だるそうに壁にもたれかかっている男に、同じテニス部員が声をかけてきた。
「仁王、今日は落ち着いているな。その方がいいぞ」
と、サラサラの前髪を揃えた純和風な顔立ちの男。
「…そうかの」
 『仁王』と呼ばれた男は無愛想に答える。
「さっき、女の子たちが『今日の仁王センパイ、いつもと違う感じがしてステキ〜』って言ってたっすよ。

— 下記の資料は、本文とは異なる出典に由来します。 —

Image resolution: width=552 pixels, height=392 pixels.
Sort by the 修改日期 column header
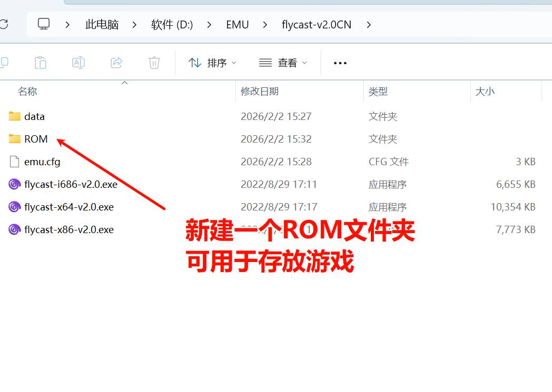tap(260, 91)
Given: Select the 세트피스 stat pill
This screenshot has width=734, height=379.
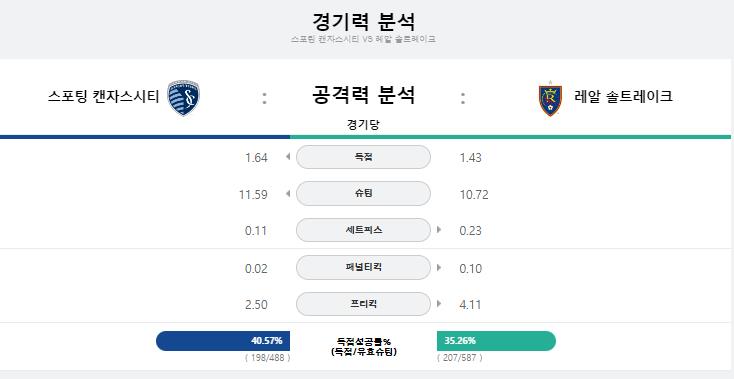Looking at the screenshot, I should click(363, 230).
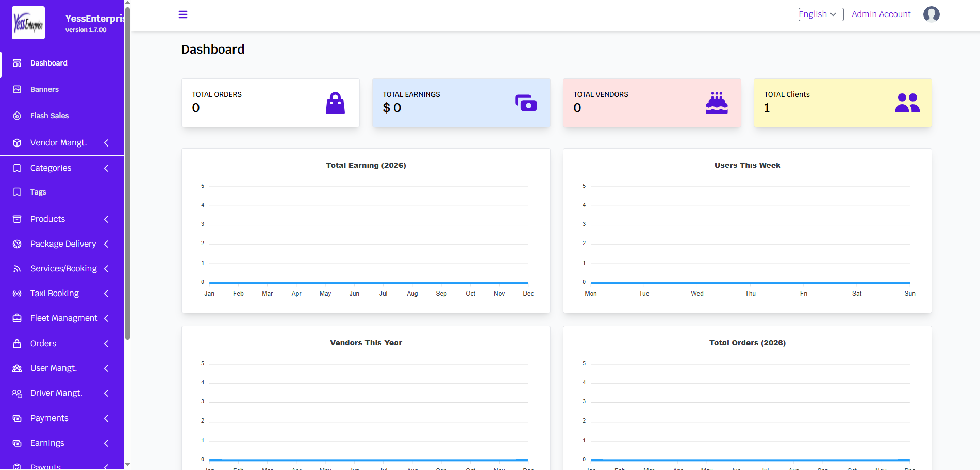Expand the Products menu chevron
Image resolution: width=980 pixels, height=470 pixels.
[106, 219]
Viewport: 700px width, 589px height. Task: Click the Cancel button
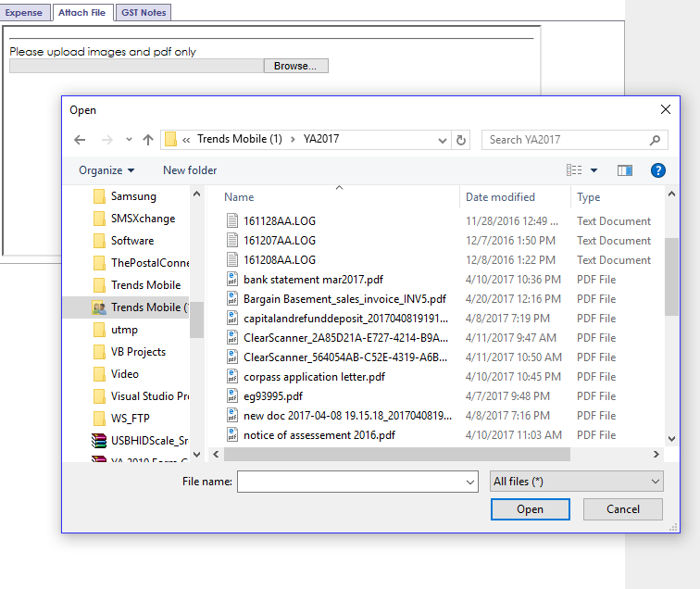[x=623, y=509]
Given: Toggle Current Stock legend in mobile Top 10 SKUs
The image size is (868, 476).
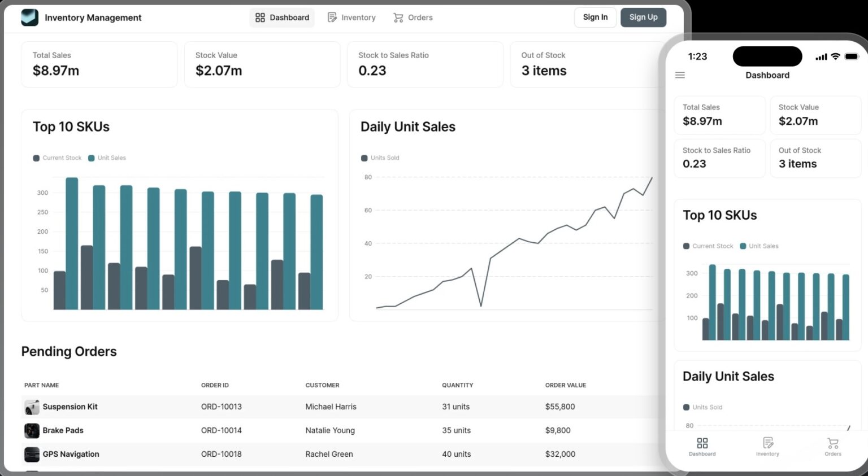Looking at the screenshot, I should (x=708, y=246).
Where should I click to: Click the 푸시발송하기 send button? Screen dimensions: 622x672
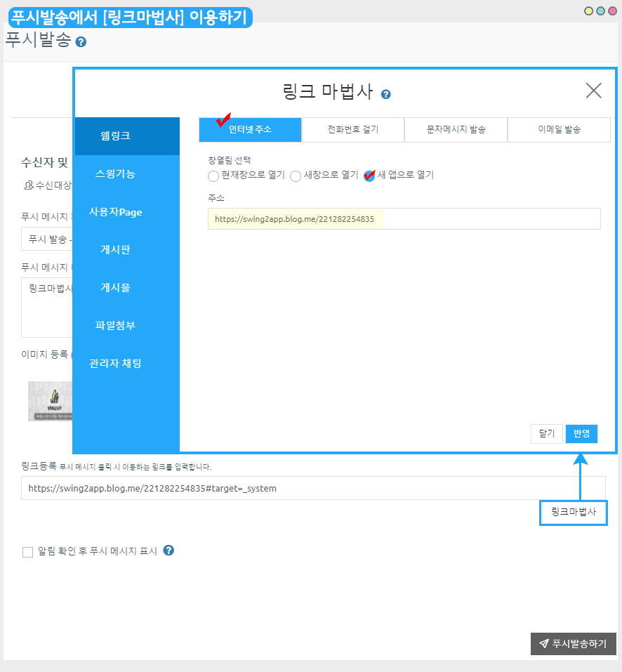click(x=573, y=644)
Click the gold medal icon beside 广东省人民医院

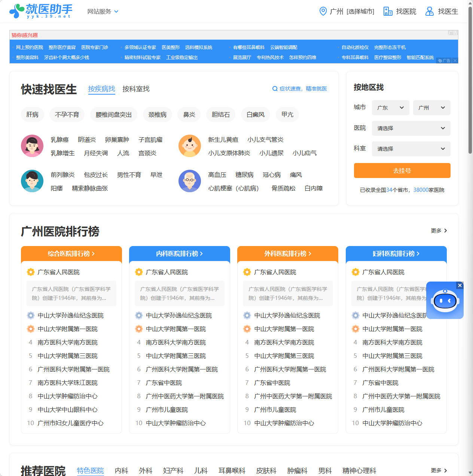[x=31, y=272]
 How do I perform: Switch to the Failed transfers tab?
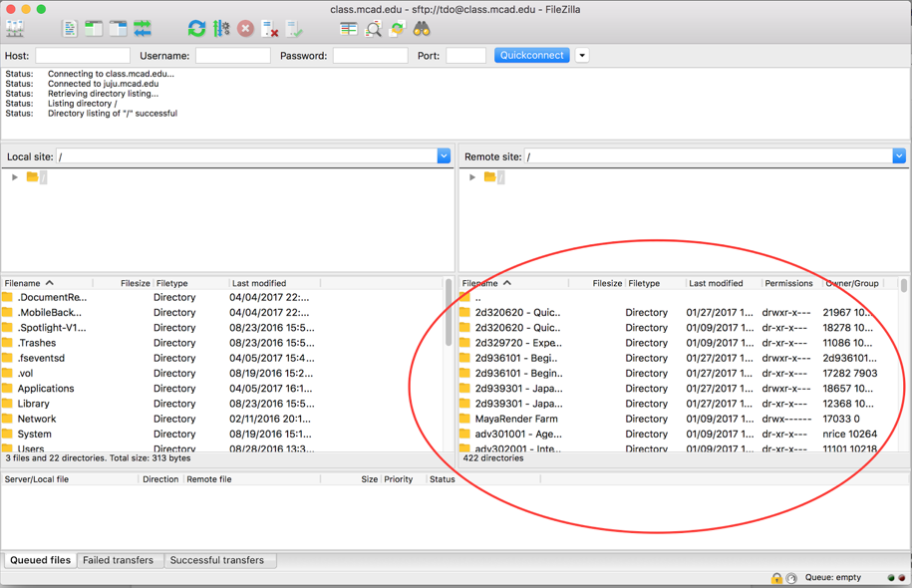tap(120, 560)
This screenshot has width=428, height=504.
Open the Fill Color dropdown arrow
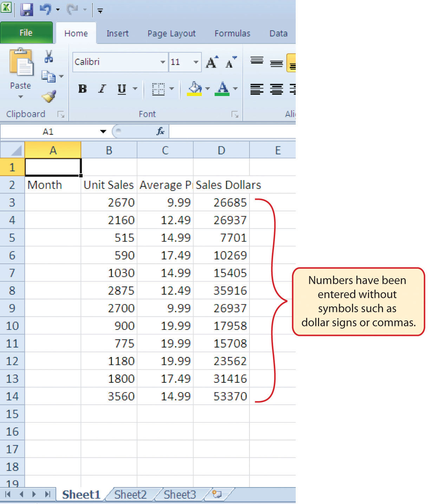(207, 89)
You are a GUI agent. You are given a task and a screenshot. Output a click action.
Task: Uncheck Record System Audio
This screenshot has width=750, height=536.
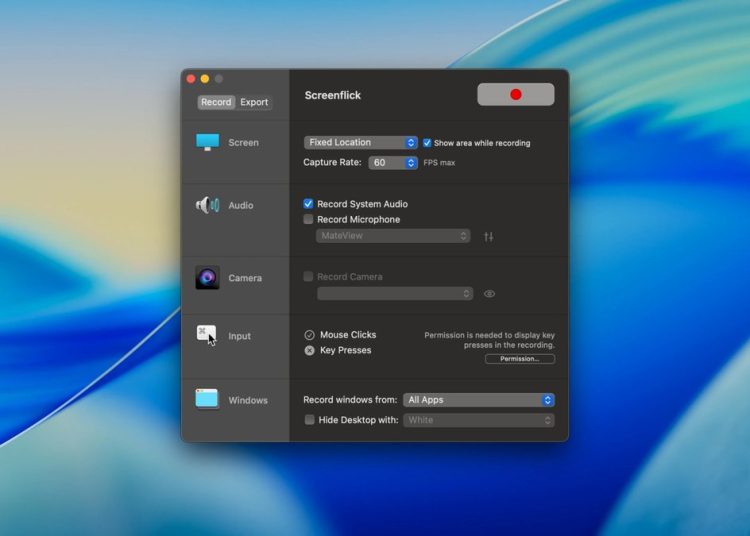(x=309, y=204)
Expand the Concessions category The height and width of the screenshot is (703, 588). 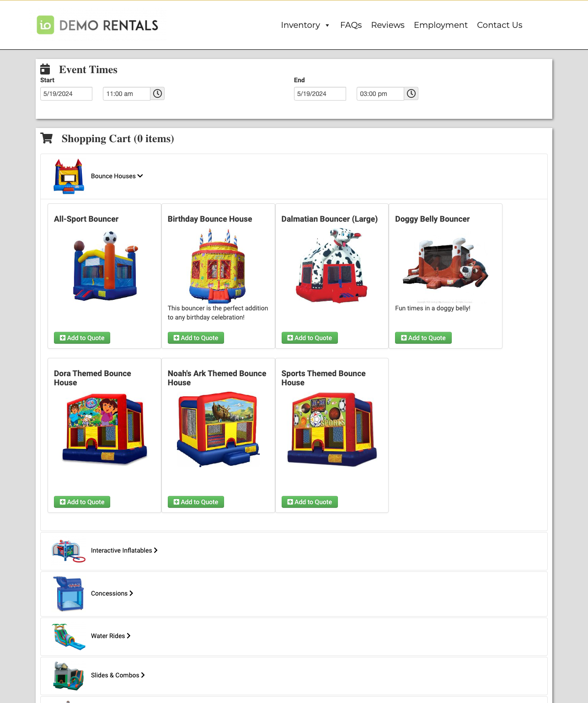pyautogui.click(x=112, y=593)
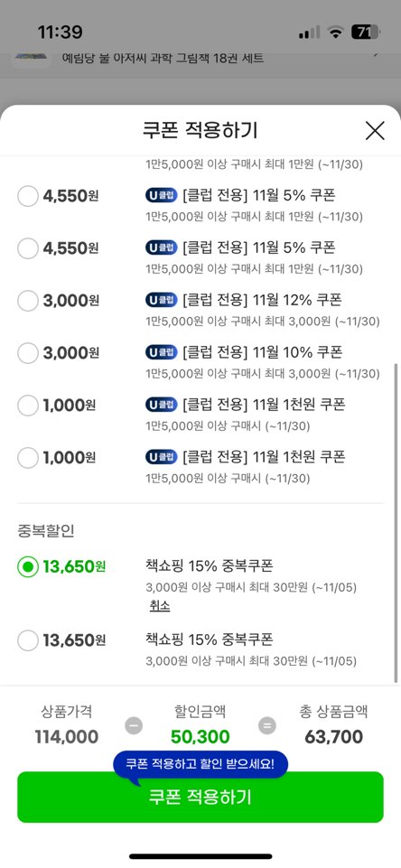401x868 pixels.
Task: Tap the minus circle icon beside 할인금액
Action: pyautogui.click(x=134, y=725)
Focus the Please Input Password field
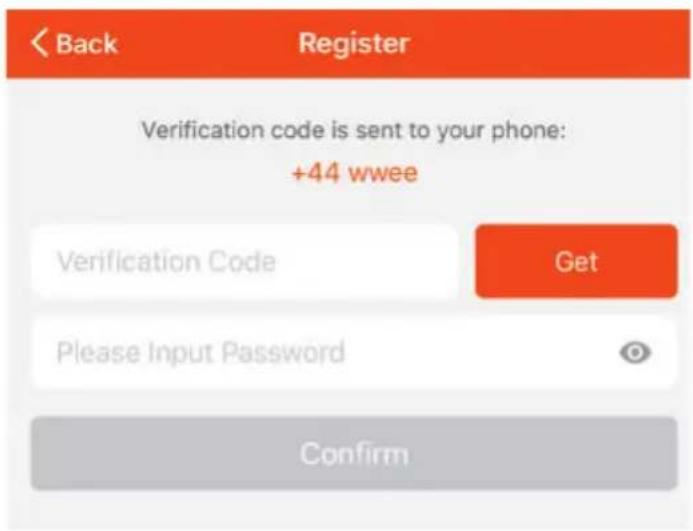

良かったっすね、仁王センパイ」
「…ああ」
くせ毛の後輩にも、興味無さそうに言う。
「何? イメチェン? なんか雰囲気違うぜい?」
「…まあ、の」
赤毛の部員の問いに、仁王と呼ばれた男はあいまいにうなずいた。


「……」
 皆から少し離れた場所で、その様子をじっと見ている男がいた。
 綺麗な茶髪を七三分けにしていて、銀髪の男とは逆の意味で中学生にしては珍しい。
 分厚い眼鏡に阻まれて、表情は分かりづらいが、ひき締まった口元と眉間の皺から、不快感を抱いていることが判る。
 皆に囲まれている銀髪の男が、茶髪の男に救いを求めるような視線を向けるが、茶髪の男はそれを無視してそっぽを向いた。



「こっちの方がモテるんじゃねー?」
赤毛に大声で言われたその言葉に、茶髪の男は我慢ならないといった様子でその集団に近付き、言った。

「…お前らほんとは気付きよるじゃろ!!」

それを聞いた部員達は、皆意地の悪い笑みを浮かべる。
「え、仁王センパイまた柳生センパイと入れ替わってたんすかー?」
「知らなかったぜい」
「なるほど、落ち着きがあるわけだ」
「うるさか!! お前らこっちが黙っとうのをいいことに、好き放題言いよって!! なして柳生ばっかほめよるんじゃ!!」
「済まない、入れ替わっているのに気付かなくてな。仁王だと思って褒めていたのだが。まさか柳生だったとは」
「うそつけ! 柳生やって分かっとったやろが!」
「…す、すみません…」
申し訳無さそうな銀髪の男―――柳生を尻目に、茶髪の男―――仁王はいつまでも言い争いを続けていた。